Introduction to map-reduce computing with WebMapReduce (CS 300, Parallel and Distributed Computing (PDC)<br/><span style='font-size: 65%'>Due Tuesday, January 20, 2015</span>)

Introduction to map-reduce computing with WebMapReduce

CS 300, Parallel and Distributed Computing (PDC)
Due Tuesday, January 20, 2015

______

______

Preliminary material

Map-reduce concepts
WebMapReduce (WMR) orientation
WMR User guide. Includes specs for user interface, sample code.
- C++ library documentation

Laboratory exercises

On a link computer, create a lab9 subdirectory for work on this lab, and change directory to that directory.

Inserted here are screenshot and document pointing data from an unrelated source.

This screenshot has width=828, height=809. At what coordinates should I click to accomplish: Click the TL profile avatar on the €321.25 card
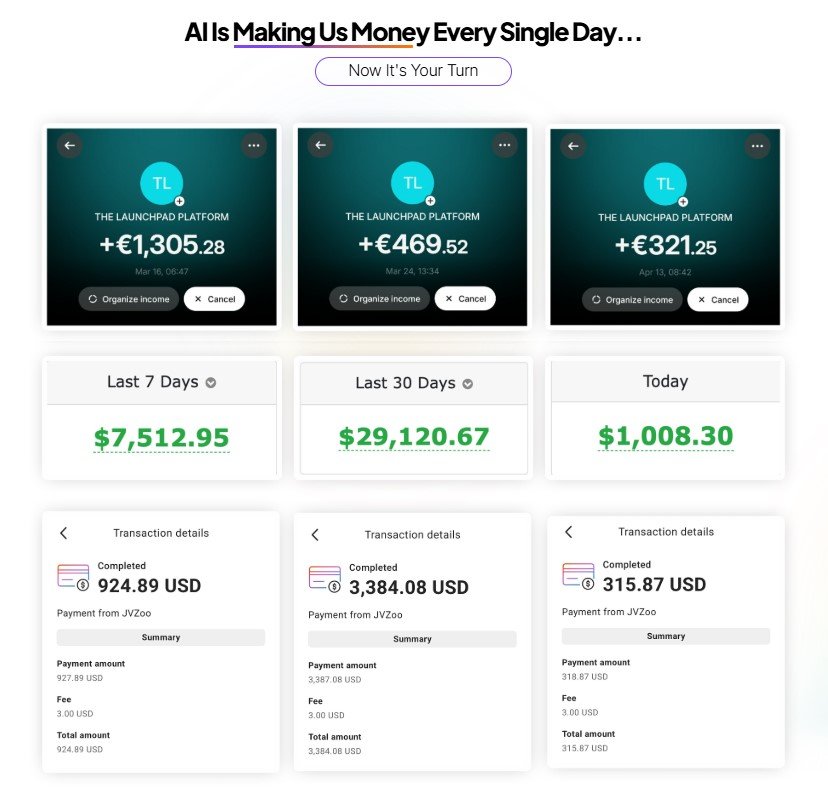(x=665, y=183)
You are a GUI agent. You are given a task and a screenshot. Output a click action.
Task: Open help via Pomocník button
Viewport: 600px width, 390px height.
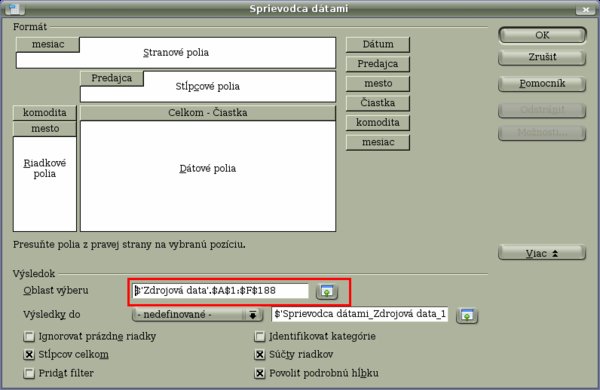[542, 83]
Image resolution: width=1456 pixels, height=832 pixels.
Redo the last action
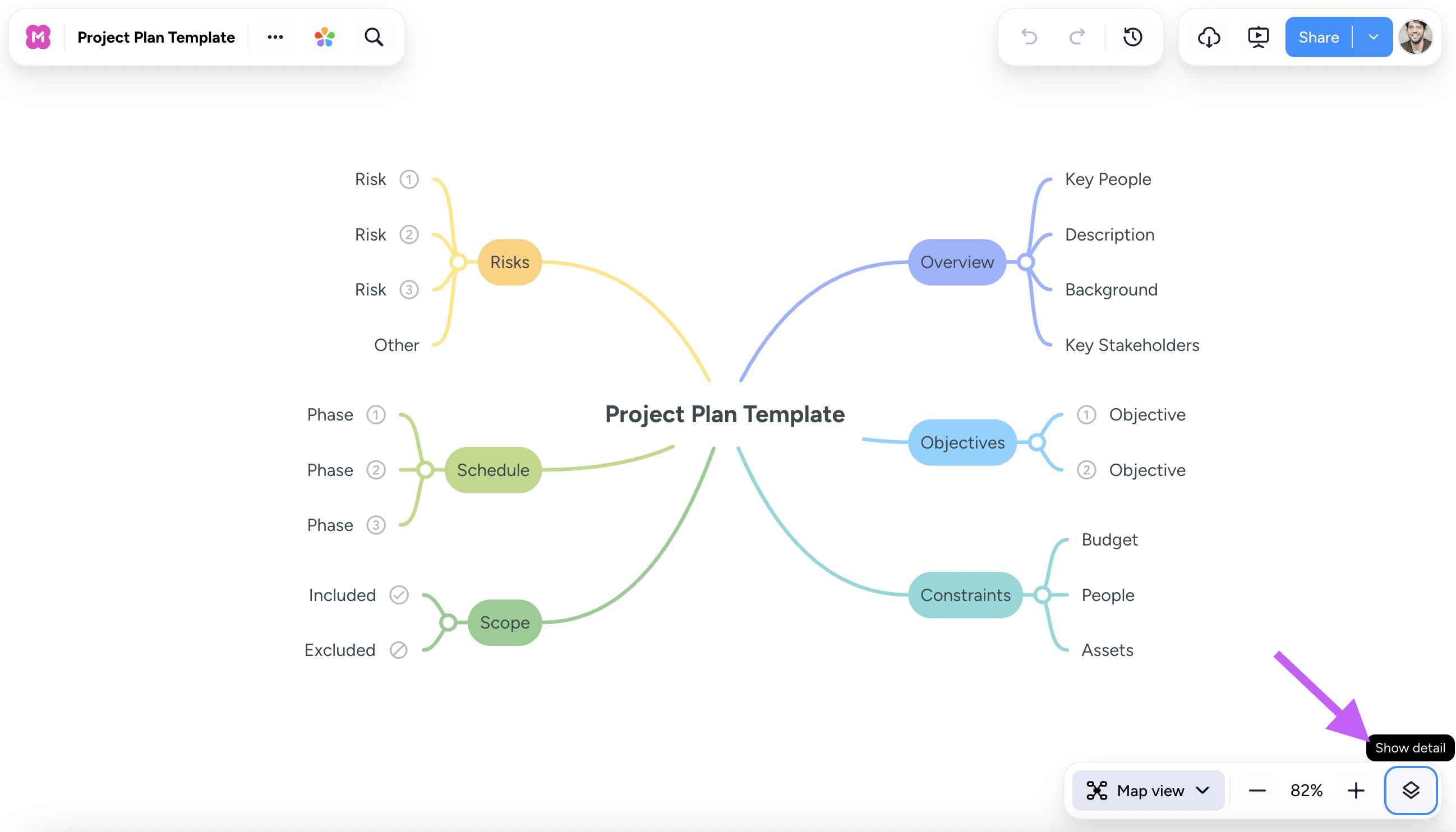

Note: In many cases, the only deliverable for a step will be a README recording a job number and any observations.
Enter and run the word-count code presented in class for C++ and at least one other programming language of your choice. Use the same interactively entered data for all runs. In each case, apply the test feature first, then turn off testing for actual Hadoop computation.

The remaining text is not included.